Rammstein shows solidarity with Ukraine with new release | Music | DW

Rammstein and its leader, Till Lindemann, have quite a large fanbase in Russia. Lindemann has given several solo concerts in the country and had planned to perform in Novosibirsk and Moscow later that year as part of his “Ich hasse Kinder” (“I Hate Kids”) tour. He canceled them following the Russian attack on Ukraine, but he has pledged to perform a planned concert in the Ukrainian capital, Kyiv, if circumstances allow.

On his website, Rammstein has taken a clear stand against the war and in favor of the Ukrainians. In a statement in German, Ukrainian and Russian, the group said it was particularly saddened by the suffering of Ukrainians. “Each band member has different experiences with both countries; all musicians have friends, colleagues, partners and fans in Ukraine and Russia.”

The band said they are aware of the despair many Russian fans feel over their government’s actions, and they want to “remind people of the humanity that Russian and Ukrainian citizens share.”

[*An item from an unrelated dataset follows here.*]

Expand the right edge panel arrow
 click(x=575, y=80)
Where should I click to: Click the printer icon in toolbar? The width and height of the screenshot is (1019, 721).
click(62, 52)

Lindemann recently joined the many volunteers helping at Berlin’s main train station, where many Ukrainian refugees have arrived in recent days.

“Russia, we love you”

Since the turn of the millennium, the German band has been extremely popular with Russian fans. For some, their hard metal sound recalls German wartime aesthetics while evoking Soviet heroism, proletarian power and masculinity.

Authorities, on the other hand, have been wary of the band since a 2019 gig at Moscow’s Luzhniki Stadium in which Rammstein guitarists Richard Kruspe and Paul Landers kissed on stage — an absolute ban in Putin’s Russia, which introduced the so-called Gay Propaganda Act in 2013 and has harassed and persecuted members of the LGBTQ+ community ever since.

Then a photo of the kiss was posted on social media with the words: “Russia, we love you.” Many fans were elated while politicians made it clear that the band should refrain from such performances in Russia in the future.

Paul Landers and Richard Kruspe, two guitarists on stage

Paul Landers and Richard Kruspe of Rammstein

Soviet war song and NFT

However, in the spring of 2021, the Kremlin celebrated Lindemann for recording “Lubimiy Gorod,” a Soviet war song. In September of the same year, he performed the song live at a military festival in Moscow’s Red Square to standing ovations. The performance came just a week after Russian police spoke to the singer from Rammstein, in the country for a music festival, apparently in connection with a breach of coronavirus precautions. Eventually, the festival was canceled.

Till Lindemann in a white suit with a microphone

Till Lindemann gave a controversial performance in Moscow in 2021

Two weeks before that meeting, Lindemann got into trouble with the Hermitage in St. Petersburg over a music video that shows him at the world-famous museum singing “Lubimiy Gorod.” Although the museum authorized the filming of the music video, it did not authorize Lindemann’s plan to sell still images from the video as non-fungible tokens (NFTs) showing the interior of the museum.

New death-centric single

Rammstein’s latest project is a new album, which has been in the works for some time. A single from the album was released on Thursday. The lyrics of “Zeit” (Time) express the wish that time stops because one is not ready to die, but death does not care. In the video, the scenes are played backwards. There are soldiers and followers, births take place, people die, and death is an omnipresent figure in a faceless, but not fearsome, black hooded cloak.

“Zeit” doesn’t hit the square like many other Rammstein songs. The lyrics are more pensive, the song has very calm passages. However, at this time Rammstein may have found the right song – after all, it will also be heard in Ukraine and Russia.

This article has been translated from German.